After this quiet and stripped-down performance, Small Color are using a strikingly similar instrumentation to create a rich, deep and utterly immersive experience. The simple but deadly effective video loop at the back takes listeners to overflowing fields of yellow flowers and kittens playing in the grass, the subtle use of electronica creates a hazy sense of psychedelia and the combination of live-Guitar-loops and spacey sound effects culled from the body of the instrument results in a richly associative sonic quilt quickly transcending diverse influences ranging from Pop and Folk to Drones and Sound Art – clearly, this is cinematic music in an arthouse vein. In the centre of attention is the tight and telepathic communication between the project’s protagonists.

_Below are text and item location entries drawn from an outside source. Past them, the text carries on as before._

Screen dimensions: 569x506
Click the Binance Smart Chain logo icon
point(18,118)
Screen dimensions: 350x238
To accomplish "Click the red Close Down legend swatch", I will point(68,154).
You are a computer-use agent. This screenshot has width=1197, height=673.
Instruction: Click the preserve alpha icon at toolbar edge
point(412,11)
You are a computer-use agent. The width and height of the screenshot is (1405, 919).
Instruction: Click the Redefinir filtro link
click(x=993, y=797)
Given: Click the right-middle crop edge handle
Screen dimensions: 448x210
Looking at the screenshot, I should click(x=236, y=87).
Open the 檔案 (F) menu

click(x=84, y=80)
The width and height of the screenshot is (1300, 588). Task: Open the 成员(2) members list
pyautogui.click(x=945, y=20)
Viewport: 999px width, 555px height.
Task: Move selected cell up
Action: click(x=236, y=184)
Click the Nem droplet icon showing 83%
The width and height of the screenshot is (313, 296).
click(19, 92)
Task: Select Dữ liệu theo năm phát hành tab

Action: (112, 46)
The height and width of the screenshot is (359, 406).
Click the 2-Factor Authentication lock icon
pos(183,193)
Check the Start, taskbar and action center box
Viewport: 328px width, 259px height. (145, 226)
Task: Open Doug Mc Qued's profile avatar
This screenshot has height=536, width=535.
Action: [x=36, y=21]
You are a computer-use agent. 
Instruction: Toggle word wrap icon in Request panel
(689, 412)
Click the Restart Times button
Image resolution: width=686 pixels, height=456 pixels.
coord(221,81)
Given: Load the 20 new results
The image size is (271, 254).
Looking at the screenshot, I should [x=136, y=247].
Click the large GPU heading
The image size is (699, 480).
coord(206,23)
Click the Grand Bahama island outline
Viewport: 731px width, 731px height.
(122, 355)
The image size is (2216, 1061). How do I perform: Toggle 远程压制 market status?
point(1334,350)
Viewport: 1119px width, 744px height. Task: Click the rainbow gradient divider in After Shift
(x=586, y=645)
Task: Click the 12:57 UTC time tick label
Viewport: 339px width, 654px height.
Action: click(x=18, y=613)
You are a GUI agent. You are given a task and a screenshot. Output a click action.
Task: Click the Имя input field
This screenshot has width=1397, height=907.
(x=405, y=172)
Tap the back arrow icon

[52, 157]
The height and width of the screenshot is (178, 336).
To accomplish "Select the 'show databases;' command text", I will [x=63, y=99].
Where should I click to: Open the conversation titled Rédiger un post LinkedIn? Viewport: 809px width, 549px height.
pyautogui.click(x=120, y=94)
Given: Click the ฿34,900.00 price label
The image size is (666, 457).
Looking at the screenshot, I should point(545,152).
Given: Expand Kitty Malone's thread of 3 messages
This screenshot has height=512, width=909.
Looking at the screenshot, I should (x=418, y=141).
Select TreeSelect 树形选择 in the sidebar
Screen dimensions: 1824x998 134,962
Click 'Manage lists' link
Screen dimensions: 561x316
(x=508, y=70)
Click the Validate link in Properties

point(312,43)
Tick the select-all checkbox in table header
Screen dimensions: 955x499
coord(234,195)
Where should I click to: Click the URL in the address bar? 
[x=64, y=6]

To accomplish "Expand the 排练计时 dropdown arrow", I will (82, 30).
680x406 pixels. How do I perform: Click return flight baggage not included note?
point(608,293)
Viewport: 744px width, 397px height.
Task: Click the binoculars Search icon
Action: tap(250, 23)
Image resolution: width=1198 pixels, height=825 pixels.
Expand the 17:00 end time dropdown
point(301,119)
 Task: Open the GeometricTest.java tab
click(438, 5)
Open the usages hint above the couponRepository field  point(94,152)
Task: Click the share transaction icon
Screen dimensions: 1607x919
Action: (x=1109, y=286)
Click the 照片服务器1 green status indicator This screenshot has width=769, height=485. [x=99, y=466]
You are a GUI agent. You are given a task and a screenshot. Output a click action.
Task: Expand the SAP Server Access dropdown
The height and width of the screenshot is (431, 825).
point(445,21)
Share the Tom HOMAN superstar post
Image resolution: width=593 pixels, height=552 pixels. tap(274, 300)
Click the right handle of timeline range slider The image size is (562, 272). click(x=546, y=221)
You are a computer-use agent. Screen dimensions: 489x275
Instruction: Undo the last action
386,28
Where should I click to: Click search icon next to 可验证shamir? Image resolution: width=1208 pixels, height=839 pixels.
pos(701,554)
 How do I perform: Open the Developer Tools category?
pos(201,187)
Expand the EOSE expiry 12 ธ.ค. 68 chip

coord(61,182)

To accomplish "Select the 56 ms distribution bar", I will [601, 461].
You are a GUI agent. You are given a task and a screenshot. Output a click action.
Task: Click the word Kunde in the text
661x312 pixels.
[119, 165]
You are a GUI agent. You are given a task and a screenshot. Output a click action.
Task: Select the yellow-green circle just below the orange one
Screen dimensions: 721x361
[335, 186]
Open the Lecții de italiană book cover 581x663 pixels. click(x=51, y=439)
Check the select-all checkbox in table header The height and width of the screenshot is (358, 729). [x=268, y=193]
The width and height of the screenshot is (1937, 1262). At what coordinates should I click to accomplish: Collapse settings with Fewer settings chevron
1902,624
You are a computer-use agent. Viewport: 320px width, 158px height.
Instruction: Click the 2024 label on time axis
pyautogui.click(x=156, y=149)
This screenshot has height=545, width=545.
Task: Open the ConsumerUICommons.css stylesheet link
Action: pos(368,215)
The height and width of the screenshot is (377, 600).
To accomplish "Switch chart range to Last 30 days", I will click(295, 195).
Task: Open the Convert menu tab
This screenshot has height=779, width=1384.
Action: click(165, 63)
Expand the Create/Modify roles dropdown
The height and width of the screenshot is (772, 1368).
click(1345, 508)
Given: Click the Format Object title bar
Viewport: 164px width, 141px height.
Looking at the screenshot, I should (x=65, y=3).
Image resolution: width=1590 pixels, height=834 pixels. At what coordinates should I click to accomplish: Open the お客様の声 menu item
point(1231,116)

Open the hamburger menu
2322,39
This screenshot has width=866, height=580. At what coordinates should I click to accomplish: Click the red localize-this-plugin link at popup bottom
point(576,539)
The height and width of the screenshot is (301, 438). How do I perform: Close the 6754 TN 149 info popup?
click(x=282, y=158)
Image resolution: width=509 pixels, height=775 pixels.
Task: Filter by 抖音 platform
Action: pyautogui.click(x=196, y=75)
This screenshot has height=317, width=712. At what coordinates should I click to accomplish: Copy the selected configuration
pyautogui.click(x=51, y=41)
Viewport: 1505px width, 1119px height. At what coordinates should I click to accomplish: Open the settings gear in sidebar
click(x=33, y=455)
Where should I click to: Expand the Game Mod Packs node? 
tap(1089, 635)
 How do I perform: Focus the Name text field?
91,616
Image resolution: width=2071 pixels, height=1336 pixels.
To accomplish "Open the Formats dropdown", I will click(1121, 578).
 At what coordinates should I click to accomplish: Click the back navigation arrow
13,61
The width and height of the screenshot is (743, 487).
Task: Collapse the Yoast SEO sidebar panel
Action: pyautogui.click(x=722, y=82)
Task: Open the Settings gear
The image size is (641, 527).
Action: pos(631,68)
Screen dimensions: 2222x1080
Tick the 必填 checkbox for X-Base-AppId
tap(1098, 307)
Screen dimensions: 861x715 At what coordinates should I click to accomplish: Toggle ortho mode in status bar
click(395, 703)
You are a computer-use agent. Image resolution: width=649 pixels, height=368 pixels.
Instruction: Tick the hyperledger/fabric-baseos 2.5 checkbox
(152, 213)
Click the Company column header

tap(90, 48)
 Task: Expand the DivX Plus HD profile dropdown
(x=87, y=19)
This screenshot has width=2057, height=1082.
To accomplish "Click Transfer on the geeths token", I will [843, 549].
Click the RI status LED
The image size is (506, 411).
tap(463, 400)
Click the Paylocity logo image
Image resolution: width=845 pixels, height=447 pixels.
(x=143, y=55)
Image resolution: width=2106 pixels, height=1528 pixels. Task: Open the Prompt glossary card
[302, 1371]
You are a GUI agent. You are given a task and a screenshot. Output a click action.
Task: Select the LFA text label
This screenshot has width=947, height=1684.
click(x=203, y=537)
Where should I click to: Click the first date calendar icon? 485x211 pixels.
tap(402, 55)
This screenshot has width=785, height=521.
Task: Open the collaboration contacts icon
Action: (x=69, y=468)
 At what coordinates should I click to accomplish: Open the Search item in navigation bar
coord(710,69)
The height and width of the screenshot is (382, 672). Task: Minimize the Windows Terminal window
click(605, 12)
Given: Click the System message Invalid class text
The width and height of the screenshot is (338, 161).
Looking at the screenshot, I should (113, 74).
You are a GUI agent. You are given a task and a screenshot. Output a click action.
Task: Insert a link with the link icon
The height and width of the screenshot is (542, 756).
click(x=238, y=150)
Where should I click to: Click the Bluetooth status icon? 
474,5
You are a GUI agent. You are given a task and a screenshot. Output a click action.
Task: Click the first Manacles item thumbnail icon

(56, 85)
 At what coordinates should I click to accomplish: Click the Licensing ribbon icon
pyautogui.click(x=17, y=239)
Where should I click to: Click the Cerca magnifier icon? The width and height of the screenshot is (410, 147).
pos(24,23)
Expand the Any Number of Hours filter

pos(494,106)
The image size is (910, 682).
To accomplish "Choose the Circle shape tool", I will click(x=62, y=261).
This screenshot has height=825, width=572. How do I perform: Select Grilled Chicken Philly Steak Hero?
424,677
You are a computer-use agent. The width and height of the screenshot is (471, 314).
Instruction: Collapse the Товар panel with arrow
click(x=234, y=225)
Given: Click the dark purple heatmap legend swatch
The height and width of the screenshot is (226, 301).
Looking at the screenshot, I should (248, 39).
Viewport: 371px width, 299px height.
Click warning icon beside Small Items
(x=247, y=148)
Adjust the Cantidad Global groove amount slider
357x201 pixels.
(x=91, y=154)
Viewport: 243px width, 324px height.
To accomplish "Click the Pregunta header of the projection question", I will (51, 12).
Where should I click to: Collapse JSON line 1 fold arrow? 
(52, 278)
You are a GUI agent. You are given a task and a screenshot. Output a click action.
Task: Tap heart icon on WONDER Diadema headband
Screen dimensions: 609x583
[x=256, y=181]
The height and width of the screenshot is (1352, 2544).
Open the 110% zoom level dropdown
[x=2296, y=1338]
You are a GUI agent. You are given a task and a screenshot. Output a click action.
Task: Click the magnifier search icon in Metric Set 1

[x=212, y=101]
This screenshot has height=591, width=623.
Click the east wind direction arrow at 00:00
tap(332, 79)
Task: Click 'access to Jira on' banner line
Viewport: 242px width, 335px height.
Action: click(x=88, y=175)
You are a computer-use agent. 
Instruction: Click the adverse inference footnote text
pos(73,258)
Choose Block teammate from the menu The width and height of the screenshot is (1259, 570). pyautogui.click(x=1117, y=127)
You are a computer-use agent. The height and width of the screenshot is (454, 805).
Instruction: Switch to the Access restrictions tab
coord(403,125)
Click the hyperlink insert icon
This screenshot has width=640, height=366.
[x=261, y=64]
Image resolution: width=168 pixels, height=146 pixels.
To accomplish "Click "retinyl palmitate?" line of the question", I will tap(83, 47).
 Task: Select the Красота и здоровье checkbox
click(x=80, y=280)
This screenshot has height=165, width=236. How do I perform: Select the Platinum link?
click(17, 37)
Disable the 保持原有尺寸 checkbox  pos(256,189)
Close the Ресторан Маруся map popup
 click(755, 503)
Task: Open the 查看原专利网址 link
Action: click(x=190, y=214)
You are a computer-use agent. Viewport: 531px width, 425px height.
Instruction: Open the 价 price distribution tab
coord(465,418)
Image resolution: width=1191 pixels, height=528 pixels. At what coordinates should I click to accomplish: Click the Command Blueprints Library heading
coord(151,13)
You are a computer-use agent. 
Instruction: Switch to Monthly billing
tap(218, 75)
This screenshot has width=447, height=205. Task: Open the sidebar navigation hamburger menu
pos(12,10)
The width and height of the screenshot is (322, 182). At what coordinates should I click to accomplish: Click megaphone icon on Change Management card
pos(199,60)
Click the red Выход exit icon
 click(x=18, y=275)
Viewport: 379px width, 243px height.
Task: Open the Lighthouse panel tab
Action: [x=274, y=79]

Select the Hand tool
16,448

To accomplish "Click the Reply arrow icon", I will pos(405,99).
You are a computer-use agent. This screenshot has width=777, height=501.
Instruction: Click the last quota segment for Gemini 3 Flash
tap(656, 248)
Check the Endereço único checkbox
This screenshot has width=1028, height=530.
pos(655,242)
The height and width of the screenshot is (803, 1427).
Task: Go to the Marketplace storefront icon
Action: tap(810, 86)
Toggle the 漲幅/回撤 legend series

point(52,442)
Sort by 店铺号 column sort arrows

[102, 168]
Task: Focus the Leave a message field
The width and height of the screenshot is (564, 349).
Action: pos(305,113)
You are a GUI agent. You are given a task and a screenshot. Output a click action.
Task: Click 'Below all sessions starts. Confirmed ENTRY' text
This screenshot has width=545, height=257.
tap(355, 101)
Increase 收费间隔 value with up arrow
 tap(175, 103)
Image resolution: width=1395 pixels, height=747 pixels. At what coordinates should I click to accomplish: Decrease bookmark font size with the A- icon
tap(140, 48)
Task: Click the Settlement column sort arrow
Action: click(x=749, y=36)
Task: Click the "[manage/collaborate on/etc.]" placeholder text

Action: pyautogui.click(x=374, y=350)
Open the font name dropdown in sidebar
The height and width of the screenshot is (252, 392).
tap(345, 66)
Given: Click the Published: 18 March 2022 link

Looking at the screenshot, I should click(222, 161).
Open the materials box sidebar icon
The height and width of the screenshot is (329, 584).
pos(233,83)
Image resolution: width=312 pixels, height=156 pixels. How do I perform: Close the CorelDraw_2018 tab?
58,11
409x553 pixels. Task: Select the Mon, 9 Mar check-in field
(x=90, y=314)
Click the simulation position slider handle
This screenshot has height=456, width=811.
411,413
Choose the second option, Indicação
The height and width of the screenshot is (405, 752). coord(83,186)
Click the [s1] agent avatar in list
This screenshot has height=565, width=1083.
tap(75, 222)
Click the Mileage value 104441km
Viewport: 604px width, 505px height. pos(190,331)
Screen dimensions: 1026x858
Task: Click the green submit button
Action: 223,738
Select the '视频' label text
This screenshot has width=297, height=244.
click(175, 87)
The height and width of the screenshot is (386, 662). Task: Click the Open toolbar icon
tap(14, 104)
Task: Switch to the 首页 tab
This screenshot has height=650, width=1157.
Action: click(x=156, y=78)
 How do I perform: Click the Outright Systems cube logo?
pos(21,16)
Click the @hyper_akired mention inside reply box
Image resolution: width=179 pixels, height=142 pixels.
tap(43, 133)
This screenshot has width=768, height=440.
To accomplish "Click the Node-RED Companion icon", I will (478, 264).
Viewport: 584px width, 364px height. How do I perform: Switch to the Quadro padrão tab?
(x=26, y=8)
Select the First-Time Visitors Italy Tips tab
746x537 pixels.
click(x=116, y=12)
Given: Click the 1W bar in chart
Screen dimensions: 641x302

While Yoshihara puts her accordeon to highly effective use in order to both add melodic accents and harmonically humming adornements, Onishi jumps from lower case Rock-riffs to bittersweet Blues-solos and even, on one occasion, noisy abstractions. Rather than sounding like a hotpot of various styles and genres, however, the result is coherent and entirely their own, of a brittle melancholy and equipped with a kind of melodic pull that feels natural without being naive. And it incorporates some of the finest moments from both their albums into a carefully developed narrative.
While „In Light“ essentially fed from its small forms, sonic softness and summerly flow, Small Color are a far more sweeping and powerful proposition on stage. Here, their sound is more immediate and, surprisingly perhaps, in your face. What sounded hushed and shy on record now feels completely confident and the band are freely sharing some of their most private thoughts with their audience. ‘‘Hikari no Hana’‘, a song about a lost friend and about traveling with the memories of those left behind, turns into a programmatic anthem driven by the realisation that everything we experience, be it good or bad, is part of a process of learning. Transformation is turning into the key theme of the gig, as sadness and joy are sublimated into an uplifting journey which eventually culminates in a blissfully repeated chorus unstoppably spiralling upwards.
It would be hard to believe that anyone would object to so much beauty. And yet, a Guitar amplifier stubbornly refuses to join in the celebration, continually disconnecting Onishi at some of the most uplifting moments of the entire performance. Other bands would fatalistically surrender to these troubles, but Small Color are taking it with astounding grace. With an elegant movement of her hand and a smile, Rie will correct the error before launching herself passionately into a new round of accordion breaths merging with Onishi’s heavenly licks. There is nothing cute about their performance tonight at all. But the upbeat energy with which they are countering these technical adversities is certainly charming to say the least.